São candidatos à cirurgia bariátrica pacientes com Índice de Massa Corporal (IMC) acima ou igual a 40Kg/m² ou pacientes com IMC entre 35Kg/m² e 39,9kg/m² portadores de diabetes, cardiopatias ou hipertensão arterial. O procedimento é recomendado a quem tentou outros métodos para reverter o quadro de obesidade - terapias, reeducação alimentar, medicação e dietas - sem obter sucesso;

Quais os efeitos?

Dependendo da complexidade e da técnica adotadas, o apetite será reduzido, o controle da absorção de nutrientes no organismo será maior, a digestão será favorecida e a sensação de saciedade, facilitada;

Onde fazer?

O procedimento completo é oferecido gratuitamente em Belém, via Sistema Único de Saúde (SUS), apenas no Hospital Ofir Loyola (Magalhães Barata, 992), mas outros hospitais particulares podem realizá-lo;

Alguns casos que deram certo

- A advogada Rita de Cássia Pinto, 36, optou pela cirurgia de redução de estômago quando já pesava 116 kg, com apenas 1,57 m de altura. "Tomei todos os tipos de remédios e nunca consegui emagrecer. Perdia peso, mas depois ganhava o dobro do que emagrecia. Em 2003, fiz um exame de glicose e os resultados foram preocupantes. Procurei um cirurgião e, cerca de um mês depois, me operei. Perdi 46 kg desde então", conta. Hoje, Rita voltou a engordar 10 kg, mas nada que a tenha posto em situação preocupante. "Ganhei peso, e isso prova que a cirurgia não é milagrosa, mas me sinto feliz e saudável. Meus exames são sempre bons e minha glicose está ótima".
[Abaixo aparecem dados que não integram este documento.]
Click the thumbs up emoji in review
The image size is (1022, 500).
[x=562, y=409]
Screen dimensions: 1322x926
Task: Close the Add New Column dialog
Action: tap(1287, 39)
- Aos 20 anos, a publicitária Izabella Leal de Araújo foi diagnosticada com obesidade mórbida e recorreu a um endocrinologista para avaliar as chances de uma cirurgia de redução. "Não tive problemas na infância, para a minha mãe eu era apenas 'fofinha' (risos). Meu problema sempre foi um misto de gula e tendência para ganhar peso. Mas fui diagnosticada com obesidade quando já estava na faculdade e, nove meses depois, fiz a cirurgia". Desde então, Izabella já emagreceu 50 kg. "A obesidade é uma doença, e como tal deve ser tratada desde cedo", opina.

- A estudante de Terapia Ocupacional Ana Paula Loureiro, 21 anos, recorreu à cirurgia após tentar várias formas de reeducação alimentar. Poucos meses antes da cirurgia, ela pesava por volta de 100 kg, distribuídos em 1,60 m de altura. "Sempre fui muito gordinha, e não foi por comer doce, besteiras. Na hora do almoço, trocava tudo isso por saladas, carne, feijão. O problema era a quantidade", conta. Em 2005, após uma bateria de exames, a universitária fez a cirurgia e perdeu 40 kg - dos quais cerca de 10 kg foram recobrados. "Não sou de praticar exercícios físicos, fiz um tempo na época do pós-operatório", completa.